Ты спал под живым кошачьим

мурлыкающим покрывалом.

      

      Это абсолютно точно. У Уфлянда были совершенно замечательные чёрные кисы: кот Бельмондоша, кот Делоша и так далее. И когда маленький тщедушный Уфлянд ложился спать, на него тут же взгромождалось бешеное количество кошачьих, весьма тяжёлое. 

 



Виктор Куллэ

Фото © А.Степаненко

      Виктор Куллэ: Друзья, давайте, кто хочет сказать еще какое-то слово, кто хочет почитать еще стихи Льва Владимировича? 

      

      Половец Михаил: Геннадий Калашников сказал, что он голос из хора. Но он не из хора, но он вовсе не из хора, он поэт, а я человек несколько посторонний. Я не поэт, даже не критик, я всего лишь преподаватель, причем, педагогического института. И я всегда рассказывают своим студентам о Лосеве, но это такая аудитория, где имя Лосева не знает никто. Это редкость, когда кто-то знает. И, как правило, знают именно как исследователи Лосева. И поэтому, это, видимо, тоже издержка профессии, мне часто приходится говорить трюизмы. Это уже становится профессиональной деформацией личности. Но Лосев, действительно, для меня очень важный поэт. Это поэт любимый. И когда мы говорим о нем со студентами, я всегда говорю, что настоящий поэт – это поэт, который разрушает стереотипное представление о том, что такое поэт, и что такое настоящая поэзия. Если он не соответствует этим представлениям, значит, это, видимо, то критерий, по которому мы настоящего поэта отличаем. Потому что когда нам говорят, что пушкинская поэзия должна быть глуповата, Лосев – это очень умный поэт. Поэзия должна быть, прости Господи, глуповата. 

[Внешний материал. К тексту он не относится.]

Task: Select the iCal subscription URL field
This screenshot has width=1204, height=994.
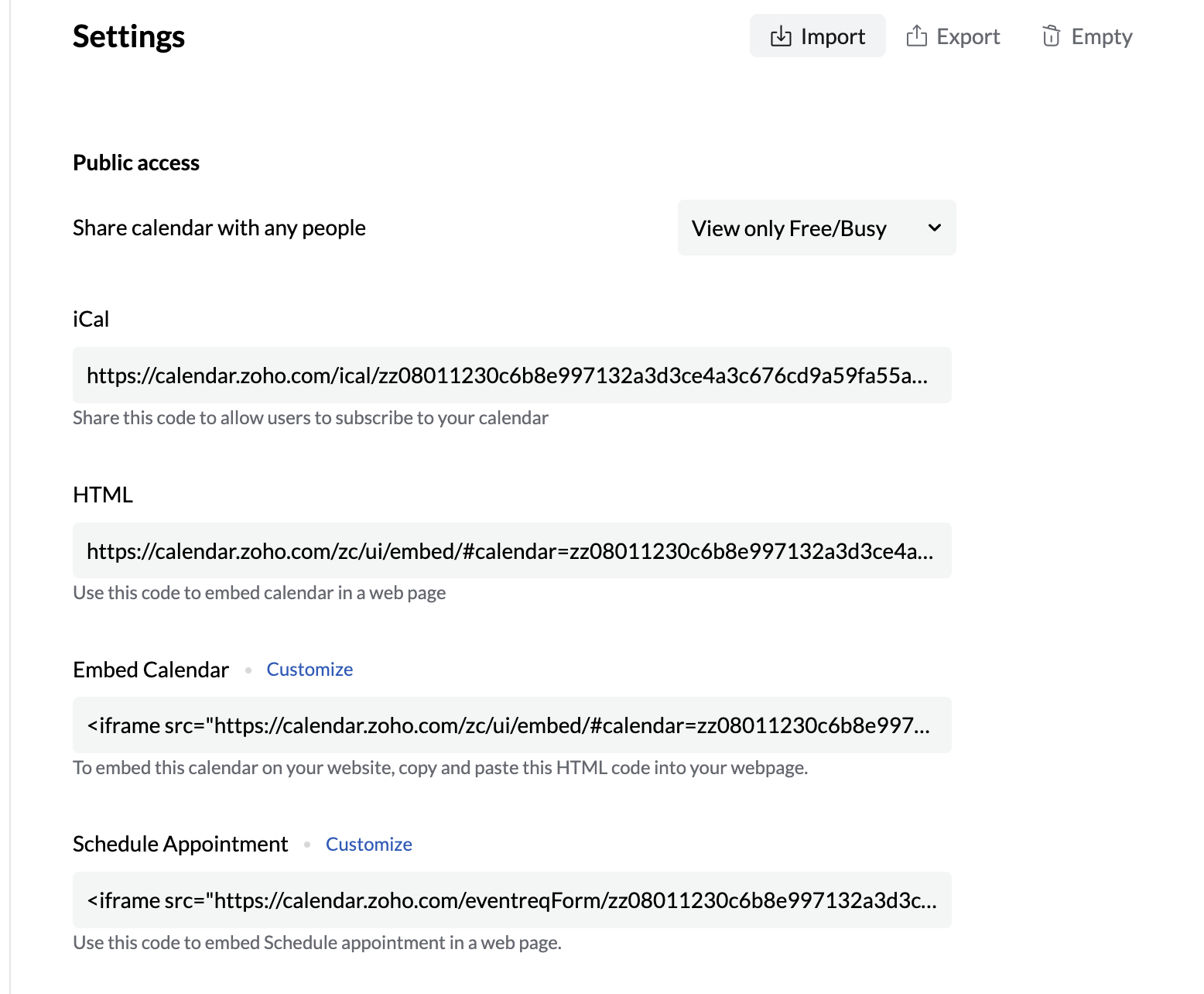Action: coord(511,375)
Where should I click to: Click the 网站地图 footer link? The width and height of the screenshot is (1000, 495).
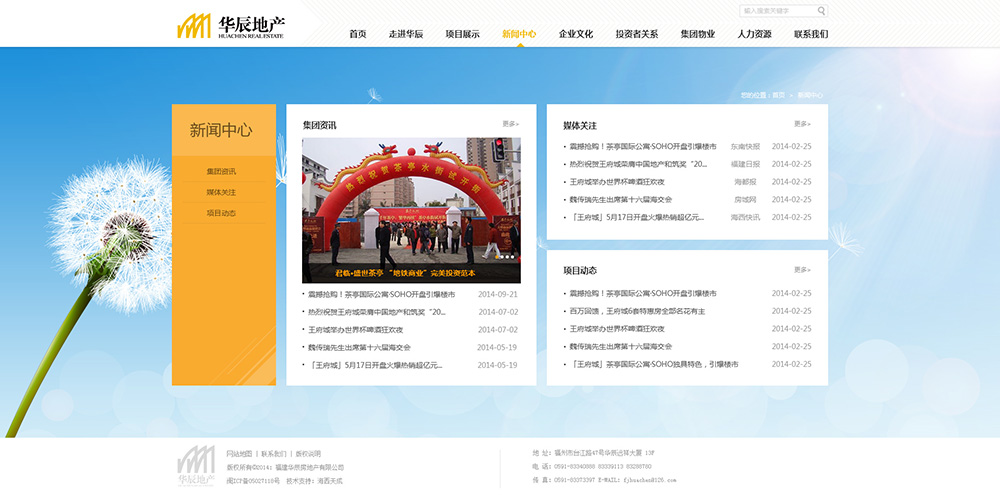[x=239, y=454]
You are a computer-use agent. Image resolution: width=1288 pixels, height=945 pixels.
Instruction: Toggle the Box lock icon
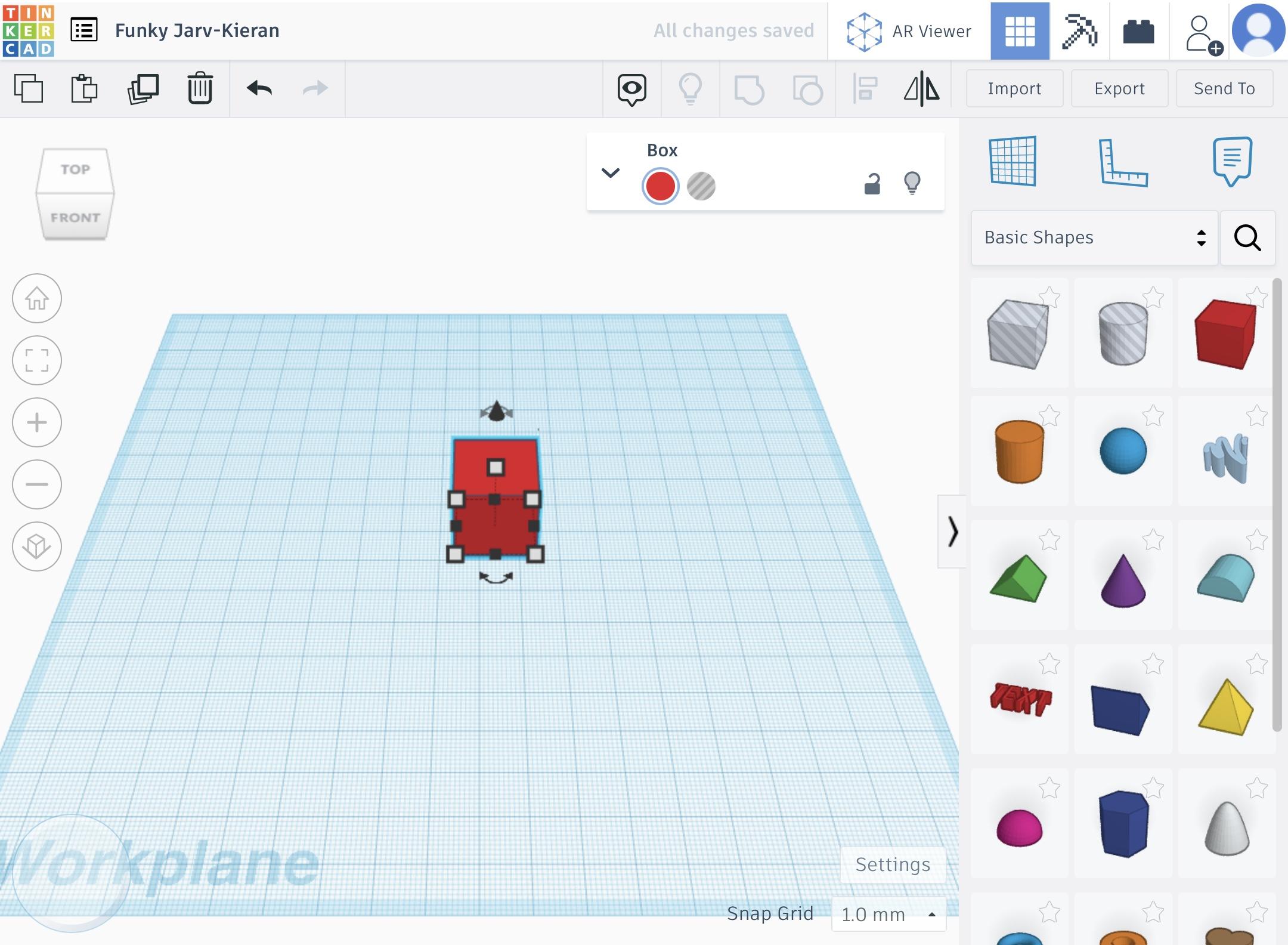tap(872, 184)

      Поэзия должна казаться глуповатой, но, боже упаси…

      Но, тем не менее, многие хватаются за это как за спасительную веточку. А Лосев – это очень умная поэзия. Он убедил в том, что разум – это такой же адресат, апеллянт поэзии, как, скажем, слух или как сердце, чувства. Или когда говорят, что музыка превыше всегда. Так он очень внятный поэт. Он действительно внятный, понятный. С ним очень хорошо начинать постижение поэзии. И при этом, он избежал того искушения, которое многие поэты, приобретшие внятность в поэзии, все-таки испытывают, когда их поэзия становится дидактичной, несколько назидательной. А Лосев – нет, он говорит: “Я не Крылов, не ни к чему мораль.” И что еще поражает, у Лосева, я, например, не знаю стихов о любви к женщине. А считается, что стихи о любви к женщине – это тот оселок, на котором проверяется подлинный талант поэта. Но, видимо, это была тема настолько запредельно молчаливая для Льва Владимировича, что он доказал, что поэзия, может умалчивать и оставаться подлинной поэзией. И я, если можно прочту одно стихотворение, оно не маленькое. Но я обычно именно с него начинаю в студенческой аудитории, и оно сразу как-то берет ребят за жабры. Это “Записки театрала”. Такая немножко классика. 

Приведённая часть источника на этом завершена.